**WHAT IS REQUIRED**
Only the lines from the one containing "This screenshot has" through the end of the material should be printed, exactly as they appear. Leave out pictures.

<<<<

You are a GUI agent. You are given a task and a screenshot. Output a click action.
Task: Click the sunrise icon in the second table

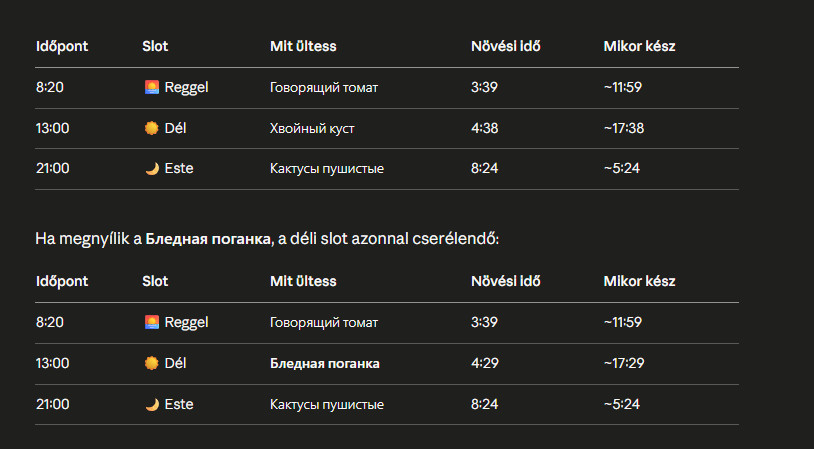(x=152, y=322)
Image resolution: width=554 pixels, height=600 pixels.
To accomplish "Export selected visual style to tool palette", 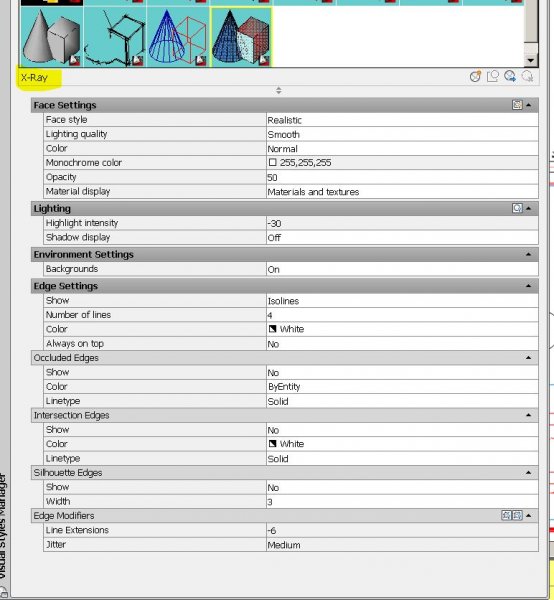I will click(510, 77).
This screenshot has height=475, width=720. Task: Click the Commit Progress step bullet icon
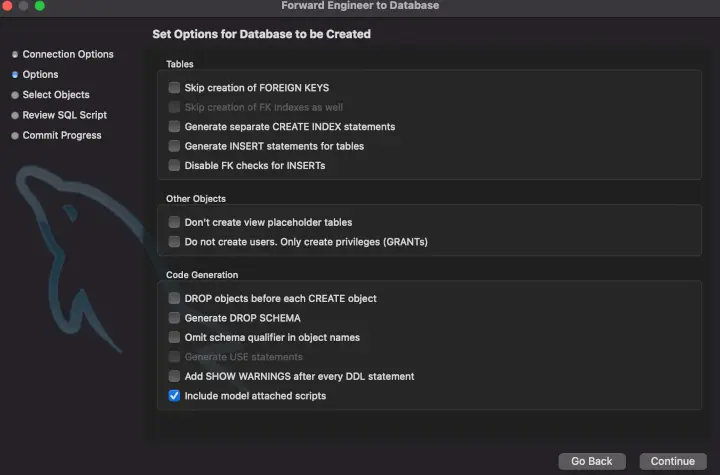(14, 136)
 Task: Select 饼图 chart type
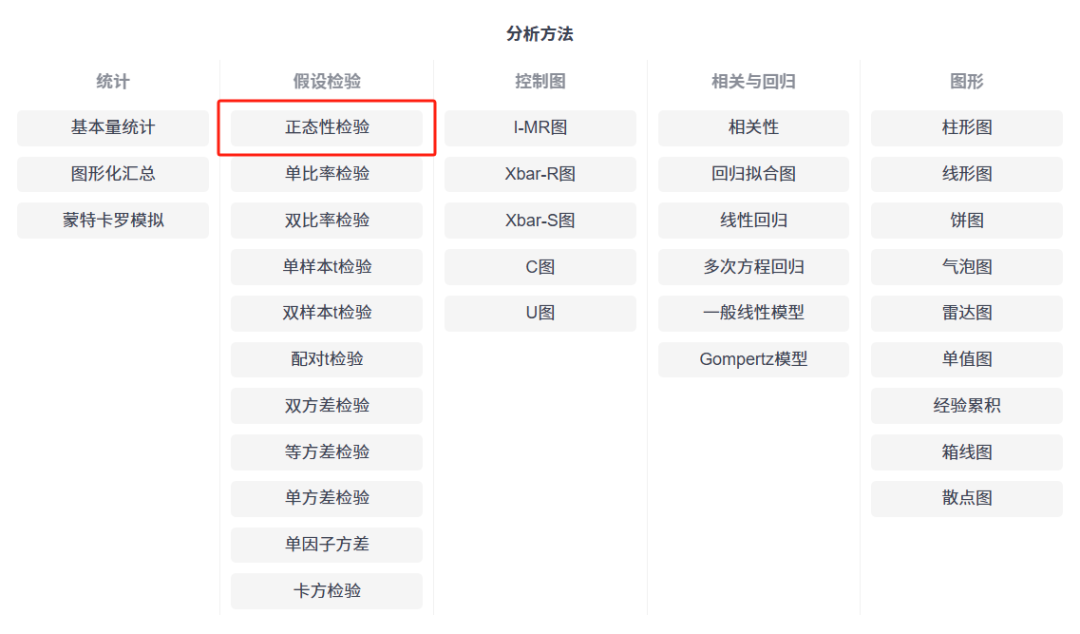tap(967, 220)
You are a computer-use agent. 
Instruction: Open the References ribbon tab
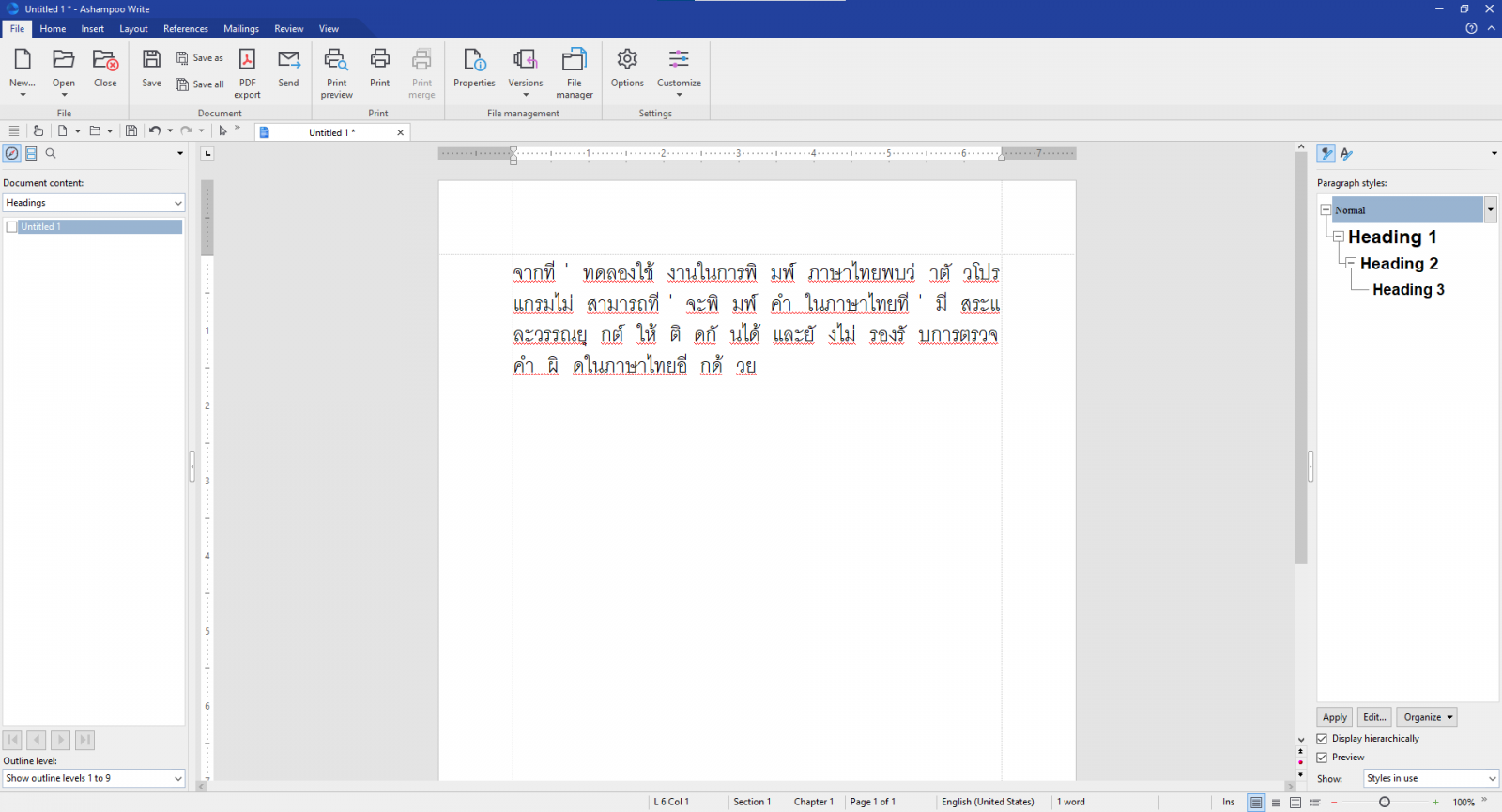click(186, 29)
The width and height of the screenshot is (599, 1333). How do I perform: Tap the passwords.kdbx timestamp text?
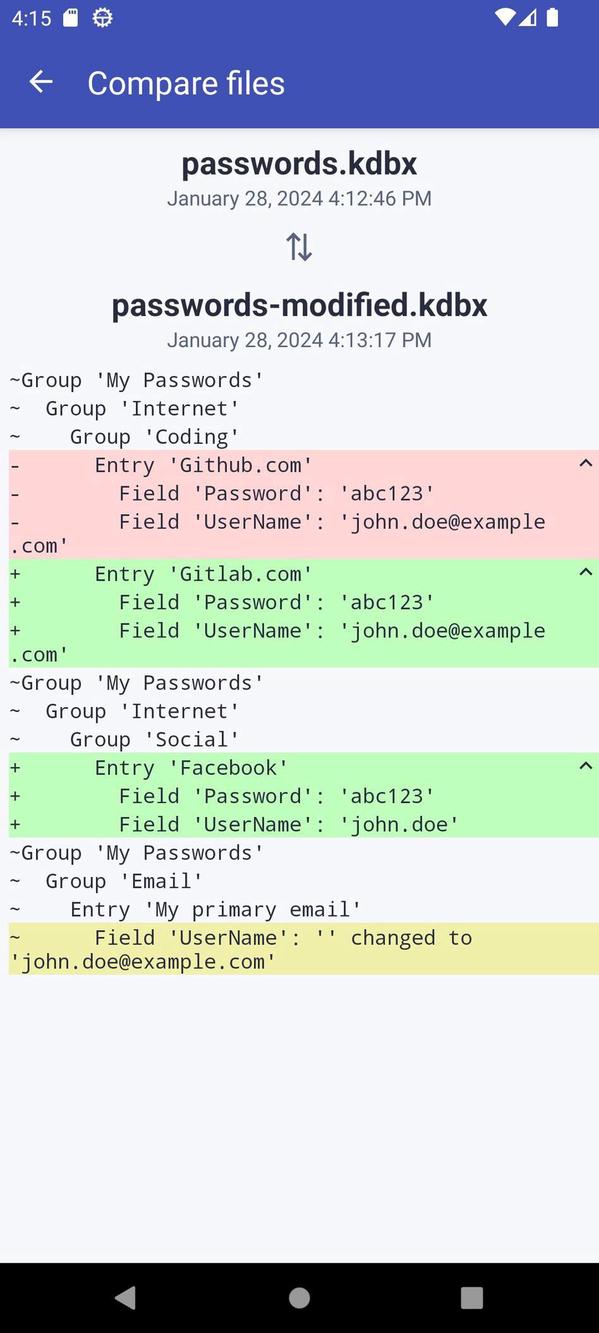coord(298,198)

>>>>

**PROBLEM SOLUTION**
This screenshot has height=475, width=720. Task: Click the Commit Progress step bullet icon
(14, 136)
 Task: Select 饼图 chart type
tap(967, 220)
You are a computer-use agent. 
Instruction: Open the References ribbon tab
click(186, 29)
The width and height of the screenshot is (599, 1333). How do I perform: Tap the passwords.kdbx timestamp text?
coord(298,198)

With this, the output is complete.